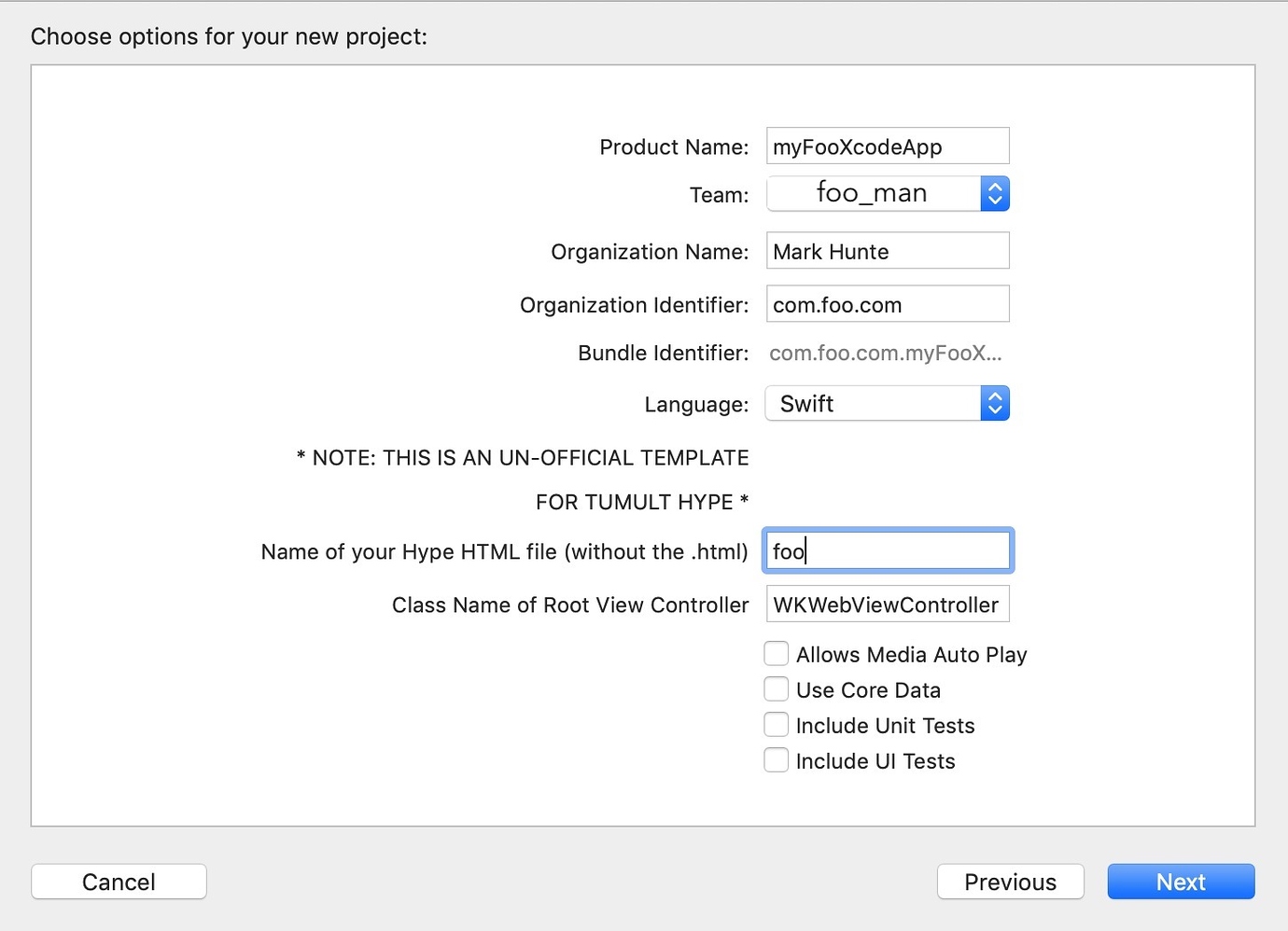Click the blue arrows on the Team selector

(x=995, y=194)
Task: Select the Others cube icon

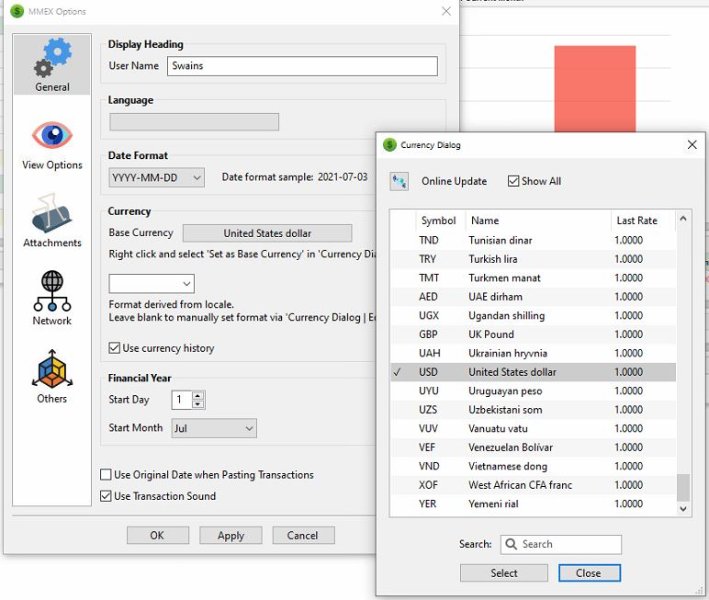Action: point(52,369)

....................

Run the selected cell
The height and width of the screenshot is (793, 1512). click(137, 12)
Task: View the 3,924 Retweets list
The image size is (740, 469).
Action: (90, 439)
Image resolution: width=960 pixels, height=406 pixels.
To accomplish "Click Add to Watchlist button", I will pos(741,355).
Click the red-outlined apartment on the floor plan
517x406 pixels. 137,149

....................

→ YOUR GOAL: Report every line in the records above that contains the string "width", treating case as significant.

→ REPLY:
The height and width of the screenshot is (793, 1512). click(137, 12)
Image resolution: width=960 pixels, height=406 pixels.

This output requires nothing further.